The relationship between a molecular structure and its properties is deterministic, i.e., there exists an exact mapping from fundamental physics (i.e., the Schrödinger equation). This mapping is ultimately the foundation for traditional modeling and simulation techniques. The topology of ML models is generally very flexible (as, e.g., expressed in the universal approximation theorem for ANNs), so that they can learn and recover the underlying SPRs of a problem, even from simple chemical representations (assuming no significant loss of information within this representation).

We can consider a feature representation method as a function $g:M\rightarrow X$ that maps a basic chemical representation $m\in M$ to a feature input $x\in X$ (typically called a descriptor). The representation $m$ may contain spatial or at least topological information that defines a molecule and is expressed, e.g., in atomic coordinates, simplified molecular-input line-entry system (SMILES) Weininger (1988), international chemical identifier (InChI), or other formats.

A common feature space $X$ is spanned by structural descriptors. Some ML approaches also utilize physical or (physico-)chemical properties as descriptors, such that $g$ corresponds to a simulation or some other type of calculation (including those from first principles). As this approach builds physics into the feature space, it has a certain appeal and has gained corresponding popularity. However, it is important to point out that the computational cost of obtaining such descriptors (which include optimized geometries) may easily make this the bottleneck of an ML approach, in which case it will limit its utility as an efficient surrogate for the prediction of $y$ . This issue has to be considered as part of a cost-benefit analysis.

Another class of descriptors is designed to capture the local environment of each atom in a molecule Bartók et al. (2013). This approach considers a molecule as a graph with atom and bond (i.e., node and edge) features. Each atom can interact with all other atoms in its immediate vicinity, which results in an update of the corresponding local atomic features. Incidentally, this approach has its roots in both chemical and data sciences: In the context of molecular simulations, cutoff radii have long been used to exploit the short-ranged nature of intermolecular interactions. In data science, the idea of dynamic irregular graphs provides the underpinning of graph convolutional neural networks. The overlap of the two disciplines in this area has led to many methodological advances for the generation of descriptors. Results from a number of recent studies suggest that an ensemble of local features (rather than a global representation), is able to provide a more robust solution to the challenges involved with variant graph size and the order of atoms in molecules Kearnes et al. (2016); Hy et al. (2018).

The descriptors discussed so far are essentially hand-crafted to explicitly expose certain structural, physical, or (physico-)chemical information $x$ from $m$ and provide a structured (i.e., tabular) feature representation. Alternatively, the feature generation $g$ can also be merged into the prediction model $f$ and both will be jointly optimized, e.g., through hidden layers (latent space) in deep learning. This class of descriptors is called learned features Schütt et al. (2016).

The overall ML workflow for chemical problems encompasses a number of steps as shown in Fig. 1, including parsing, cleaning, and preprocessing a chemical data set $\{M,Y\}$ , compiling an array of descriptors via $g$ , as well as training, evaluation, and validation of the prediction model $f$ .

══════

Stated problem 1: In the rows starting at the line containing "Facebookpagina (68, 1726)" and ending at the line containing "Reutte 2010 (85, 849)", swap "Verslag" for "Report" and write those lines out again with nothing else changed.

Extracted data:
══════

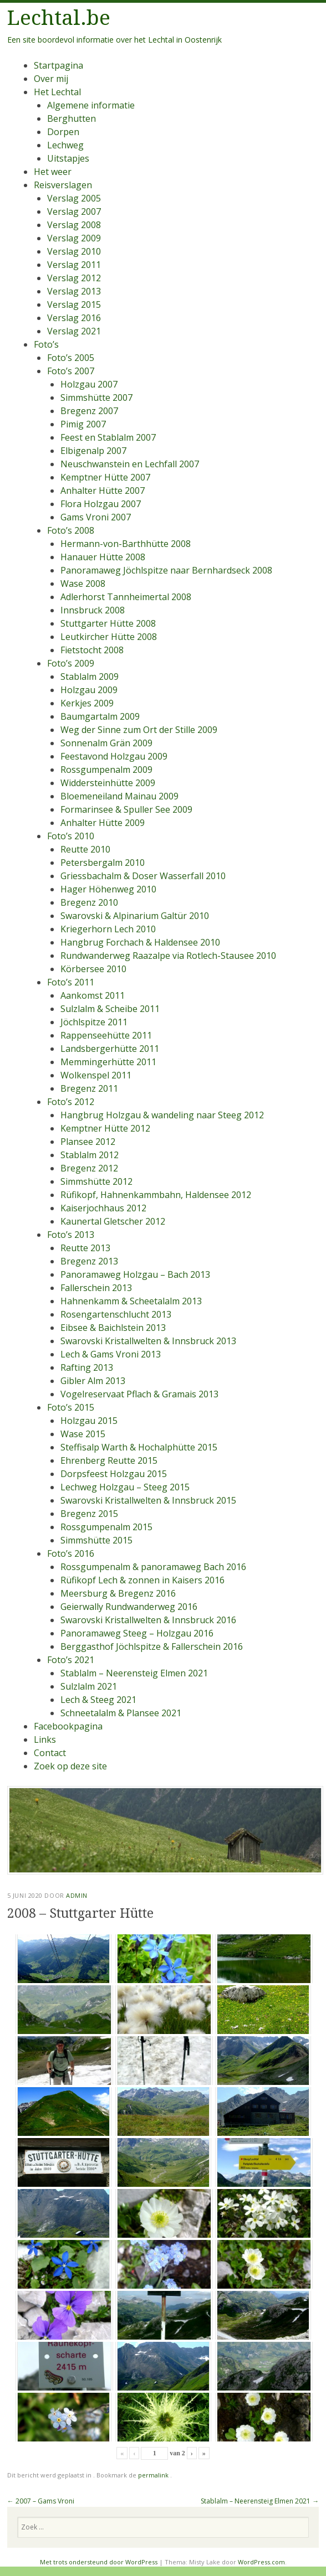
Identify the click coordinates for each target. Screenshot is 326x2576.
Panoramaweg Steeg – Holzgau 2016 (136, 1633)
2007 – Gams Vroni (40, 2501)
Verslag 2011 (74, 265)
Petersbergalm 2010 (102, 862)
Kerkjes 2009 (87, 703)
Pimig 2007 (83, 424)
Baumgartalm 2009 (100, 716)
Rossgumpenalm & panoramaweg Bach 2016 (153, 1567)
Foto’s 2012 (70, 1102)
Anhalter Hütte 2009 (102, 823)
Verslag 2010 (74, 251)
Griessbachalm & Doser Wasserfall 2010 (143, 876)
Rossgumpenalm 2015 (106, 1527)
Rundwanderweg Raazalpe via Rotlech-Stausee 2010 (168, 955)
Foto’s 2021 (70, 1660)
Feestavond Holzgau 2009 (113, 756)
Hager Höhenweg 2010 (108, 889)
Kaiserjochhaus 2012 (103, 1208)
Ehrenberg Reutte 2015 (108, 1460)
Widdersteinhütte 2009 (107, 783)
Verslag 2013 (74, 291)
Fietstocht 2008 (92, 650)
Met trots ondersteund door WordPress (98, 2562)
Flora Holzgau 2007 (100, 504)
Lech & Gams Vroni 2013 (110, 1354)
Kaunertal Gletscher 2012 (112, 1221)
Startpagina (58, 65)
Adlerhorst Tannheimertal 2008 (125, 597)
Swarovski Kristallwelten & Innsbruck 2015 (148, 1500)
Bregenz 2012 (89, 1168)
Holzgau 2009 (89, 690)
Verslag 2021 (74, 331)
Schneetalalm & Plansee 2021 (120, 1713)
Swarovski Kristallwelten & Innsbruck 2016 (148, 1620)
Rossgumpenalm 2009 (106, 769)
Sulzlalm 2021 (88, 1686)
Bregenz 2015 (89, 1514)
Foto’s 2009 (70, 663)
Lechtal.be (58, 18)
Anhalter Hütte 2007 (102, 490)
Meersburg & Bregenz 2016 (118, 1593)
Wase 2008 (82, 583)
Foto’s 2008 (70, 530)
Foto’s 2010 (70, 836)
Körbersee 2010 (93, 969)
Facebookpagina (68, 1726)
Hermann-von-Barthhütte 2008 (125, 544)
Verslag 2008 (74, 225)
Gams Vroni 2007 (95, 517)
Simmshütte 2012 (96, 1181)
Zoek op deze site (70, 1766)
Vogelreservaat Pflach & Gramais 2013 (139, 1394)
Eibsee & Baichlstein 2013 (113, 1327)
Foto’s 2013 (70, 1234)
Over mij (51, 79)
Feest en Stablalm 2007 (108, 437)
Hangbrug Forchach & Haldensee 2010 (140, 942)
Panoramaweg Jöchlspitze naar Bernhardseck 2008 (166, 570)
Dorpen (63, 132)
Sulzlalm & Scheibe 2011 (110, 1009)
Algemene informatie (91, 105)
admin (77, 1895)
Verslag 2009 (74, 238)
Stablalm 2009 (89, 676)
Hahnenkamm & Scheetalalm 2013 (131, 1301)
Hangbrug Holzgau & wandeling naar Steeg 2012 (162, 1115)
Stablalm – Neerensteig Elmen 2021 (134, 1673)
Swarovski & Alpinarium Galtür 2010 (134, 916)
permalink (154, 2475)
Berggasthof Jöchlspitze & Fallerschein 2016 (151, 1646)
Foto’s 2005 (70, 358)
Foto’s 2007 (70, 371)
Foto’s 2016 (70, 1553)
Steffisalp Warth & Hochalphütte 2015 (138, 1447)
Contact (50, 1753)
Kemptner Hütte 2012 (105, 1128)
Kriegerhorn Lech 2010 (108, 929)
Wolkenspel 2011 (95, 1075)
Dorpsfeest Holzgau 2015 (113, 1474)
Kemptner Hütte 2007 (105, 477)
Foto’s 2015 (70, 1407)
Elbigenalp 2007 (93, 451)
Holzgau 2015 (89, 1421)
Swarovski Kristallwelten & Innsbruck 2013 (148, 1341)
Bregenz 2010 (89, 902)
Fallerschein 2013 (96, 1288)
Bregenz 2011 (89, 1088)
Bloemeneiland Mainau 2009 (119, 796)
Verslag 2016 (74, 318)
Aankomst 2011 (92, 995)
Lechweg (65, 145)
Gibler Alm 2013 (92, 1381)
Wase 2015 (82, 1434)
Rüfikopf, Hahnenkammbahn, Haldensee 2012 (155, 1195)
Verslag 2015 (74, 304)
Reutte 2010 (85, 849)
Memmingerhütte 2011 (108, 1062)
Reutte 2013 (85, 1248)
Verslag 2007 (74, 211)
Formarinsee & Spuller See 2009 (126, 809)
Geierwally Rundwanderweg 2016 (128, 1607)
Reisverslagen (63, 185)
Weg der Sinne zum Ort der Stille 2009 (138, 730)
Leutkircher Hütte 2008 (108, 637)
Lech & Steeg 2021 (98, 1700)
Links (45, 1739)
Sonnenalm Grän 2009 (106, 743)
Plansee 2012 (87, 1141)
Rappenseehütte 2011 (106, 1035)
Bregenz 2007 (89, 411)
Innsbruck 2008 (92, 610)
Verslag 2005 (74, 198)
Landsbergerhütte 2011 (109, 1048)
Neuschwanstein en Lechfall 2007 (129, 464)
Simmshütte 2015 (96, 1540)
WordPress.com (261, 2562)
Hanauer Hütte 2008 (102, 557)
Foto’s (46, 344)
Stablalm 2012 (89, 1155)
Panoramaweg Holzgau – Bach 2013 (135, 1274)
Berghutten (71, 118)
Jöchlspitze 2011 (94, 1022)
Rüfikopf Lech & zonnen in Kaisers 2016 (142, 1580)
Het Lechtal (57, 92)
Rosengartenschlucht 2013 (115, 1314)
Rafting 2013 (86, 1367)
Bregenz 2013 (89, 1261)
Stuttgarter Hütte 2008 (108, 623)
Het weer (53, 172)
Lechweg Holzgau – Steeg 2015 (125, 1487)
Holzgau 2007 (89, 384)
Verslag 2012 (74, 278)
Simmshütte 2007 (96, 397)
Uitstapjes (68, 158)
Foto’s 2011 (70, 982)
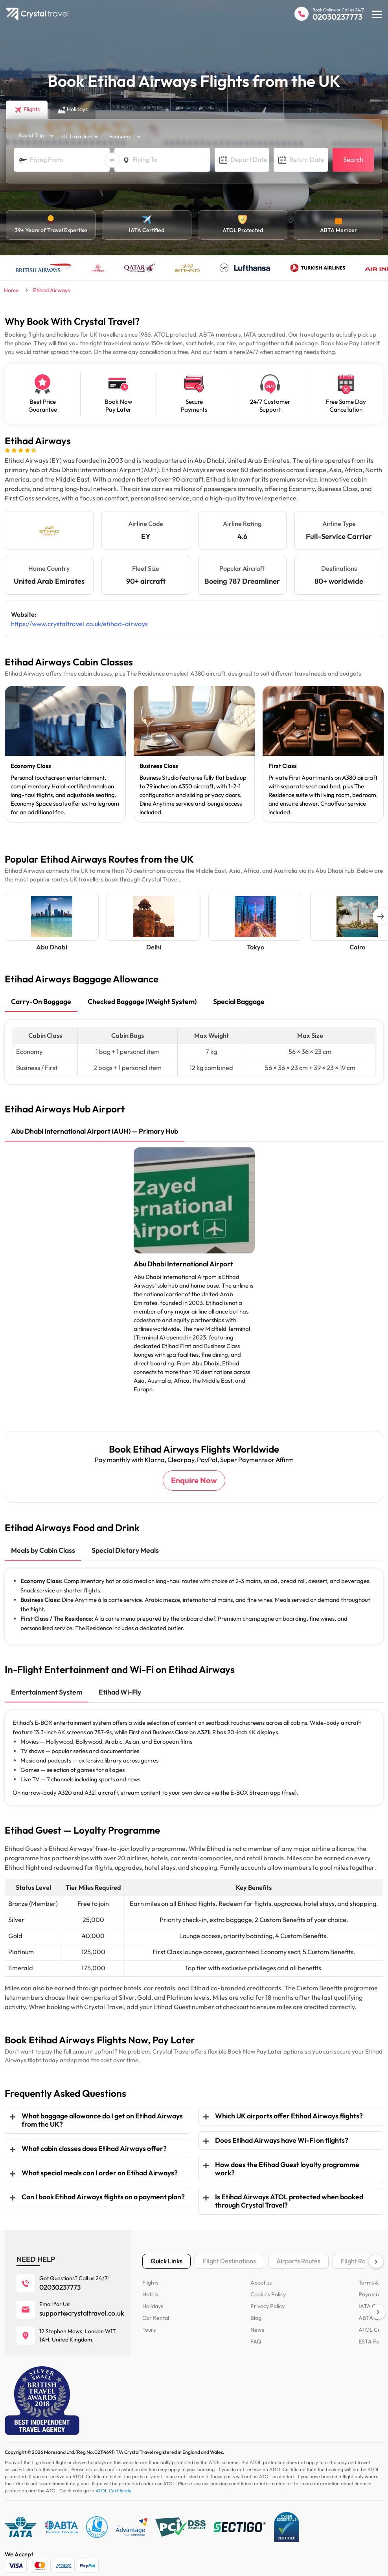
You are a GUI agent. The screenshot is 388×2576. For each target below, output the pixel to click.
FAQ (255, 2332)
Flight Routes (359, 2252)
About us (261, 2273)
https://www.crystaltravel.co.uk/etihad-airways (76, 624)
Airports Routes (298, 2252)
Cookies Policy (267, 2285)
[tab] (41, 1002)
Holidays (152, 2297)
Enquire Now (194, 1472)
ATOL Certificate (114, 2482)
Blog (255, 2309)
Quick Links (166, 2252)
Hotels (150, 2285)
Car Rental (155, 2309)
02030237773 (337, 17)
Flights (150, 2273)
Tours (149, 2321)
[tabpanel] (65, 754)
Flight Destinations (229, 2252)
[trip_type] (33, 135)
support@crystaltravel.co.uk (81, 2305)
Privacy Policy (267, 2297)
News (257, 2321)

══════

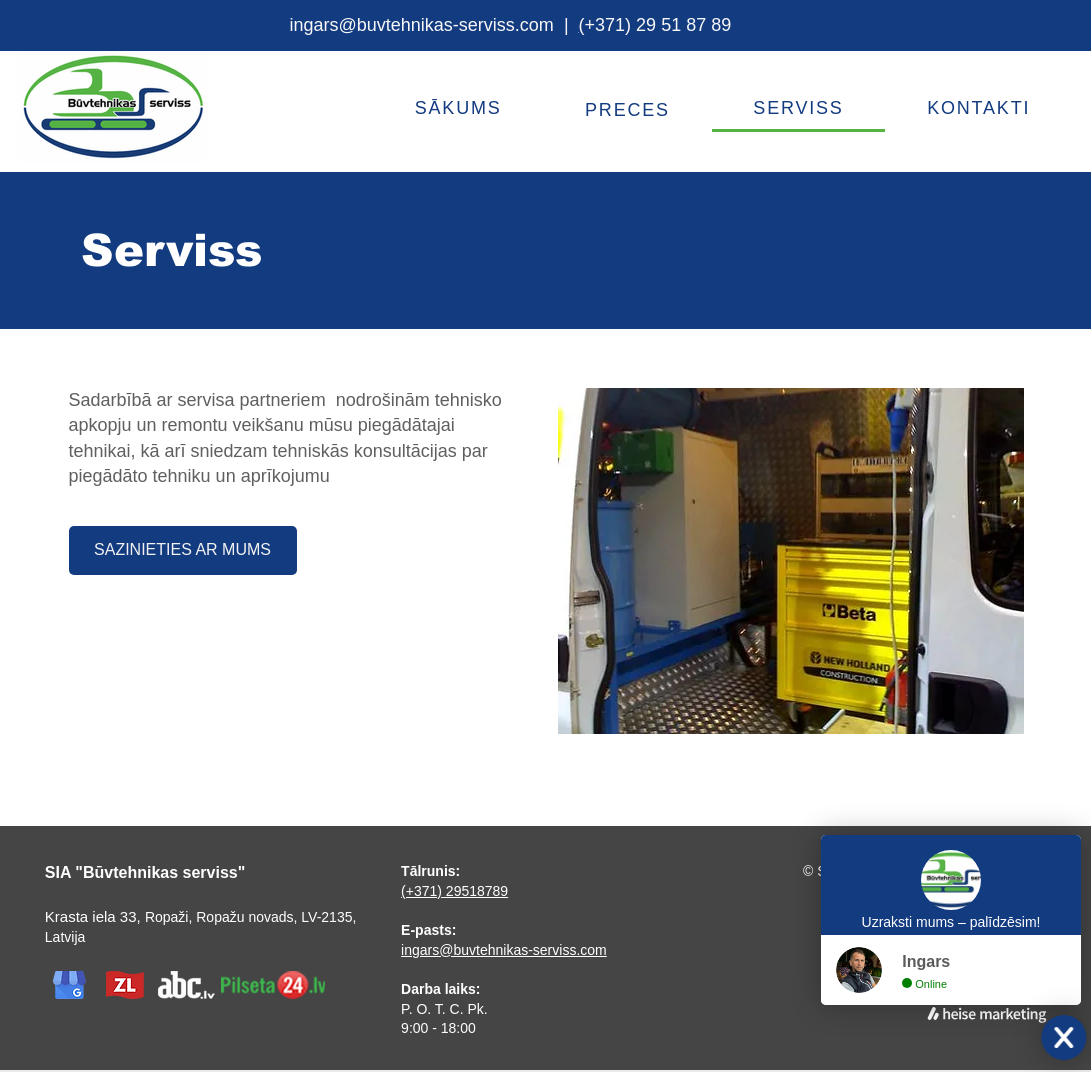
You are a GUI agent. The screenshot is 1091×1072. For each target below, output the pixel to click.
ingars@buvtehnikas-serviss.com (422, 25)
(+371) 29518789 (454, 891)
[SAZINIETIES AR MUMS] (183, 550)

══════

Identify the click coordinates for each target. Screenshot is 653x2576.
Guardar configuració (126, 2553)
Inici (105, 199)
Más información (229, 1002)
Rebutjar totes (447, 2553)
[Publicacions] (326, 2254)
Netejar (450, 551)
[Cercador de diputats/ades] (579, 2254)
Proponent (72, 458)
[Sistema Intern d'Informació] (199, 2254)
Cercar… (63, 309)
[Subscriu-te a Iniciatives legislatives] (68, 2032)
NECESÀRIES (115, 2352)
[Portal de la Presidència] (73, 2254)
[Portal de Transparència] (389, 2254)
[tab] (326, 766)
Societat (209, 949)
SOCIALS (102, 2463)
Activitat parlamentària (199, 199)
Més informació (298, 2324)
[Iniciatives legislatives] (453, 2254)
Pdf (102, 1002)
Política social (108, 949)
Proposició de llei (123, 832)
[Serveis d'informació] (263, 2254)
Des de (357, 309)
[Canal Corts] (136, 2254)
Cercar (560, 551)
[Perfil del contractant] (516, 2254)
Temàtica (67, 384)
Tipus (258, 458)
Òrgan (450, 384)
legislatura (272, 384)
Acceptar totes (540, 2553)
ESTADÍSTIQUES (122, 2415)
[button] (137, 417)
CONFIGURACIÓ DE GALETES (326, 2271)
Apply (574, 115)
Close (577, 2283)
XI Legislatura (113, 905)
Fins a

══════

Stated problem 2: Summarize the text on feature representations for machine learning with molecules in two sentences.

Complete response 1:
Facebookpagina (68, 1726)
Hermann-von-Barthhütte 2008 (125, 544)
Report 2008 (74, 225)
Gams Vroni 2007 (95, 517)
Simmshütte 2012 (96, 1181)
Zoek op deze site (70, 1766)
Vogelreservaat Pflach & Gramais 2013 (139, 1394)
Eibsee & Baichlstein 2013 (113, 1327)
Foto’s 2013 (70, 1234)
Over mij (51, 79)
Feest en Stablalm 2007 (108, 437)
Hangbrug Forchach & Haldensee 2010 (140, 942)
Panoramaweg Jöchlspitze naar Bernhardseck 2008 (166, 570)
Dorpen (63, 132)
Sulzlalm & Scheibe 2011 (110, 1009)
Algemene informatie (91, 105)
admin (77, 1895)
Report 2009 (74, 238)
Stablalm 2009 (89, 676)
Hahnenkamm & Scheetalalm 2013 (131, 1301)
Hangbrug Holzgau & wandeling naar Steeg 2012 (162, 1115)
Stablalm – Neerensteig Elmen 2021 (134, 1673)
Swarovski & Alpinarium Galtür 2010 (134, 916)
permalink (154, 2475)
Berggasthof Jöchlspitze & Fallerschein 2016 (151, 1646)
Foto’s 2005 (70, 358)
Foto’s 2007 (70, 371)
Foto’s 2016 (70, 1553)
Steffisalp Warth & Hochalphütte 2015 (138, 1447)
Contact (50, 1753)
Kemptner Hütte 2012 (105, 1128)
Kriegerhorn Lech 2010 (108, 929)
Wolkenspel 2011 (95, 1075)
Dorpsfeest Holzgau 2015 (113, 1474)
Kemptner Hütte 2007 (105, 477)
Foto’s 2015 (70, 1407)
Elbigenalp 2007 (93, 451)
Holzgau 2015 (89, 1421)
Swarovski Kristallwelten & Innsbruck 2013 (148, 1341)
Bregenz 2010 (89, 902)
Fallerschein 2013 (96, 1288)
Bregenz 2011 (89, 1088)
Bloemeneiland Mainau 2009 (119, 796)
Report 2016 (74, 318)
Aankomst 2011 (92, 995)
Lechweg (65, 145)
Gibler Alm 2013 (92, 1381)
Wase 2015 (82, 1434)
Rüfikopf, Hahnenkammbahn, Haldensee 2012 (155, 1195)
Report 2015 (74, 304)
Reutte 2010 (85, 849)

Complete response 2: Machine learning on molecules uses a feature representation that maps a basic chemical representation, such as atomic coordinates or SMILES, to a descriptor. The main kinds are structural descriptors, physical or chemical property descriptors whose cost can become a bottleneck, local atomic-environment descriptors, and learned features optimized jointly with the prediction model, all within a workflow of data preprocessing, descriptor compilation, and model training, evaluation, and validation.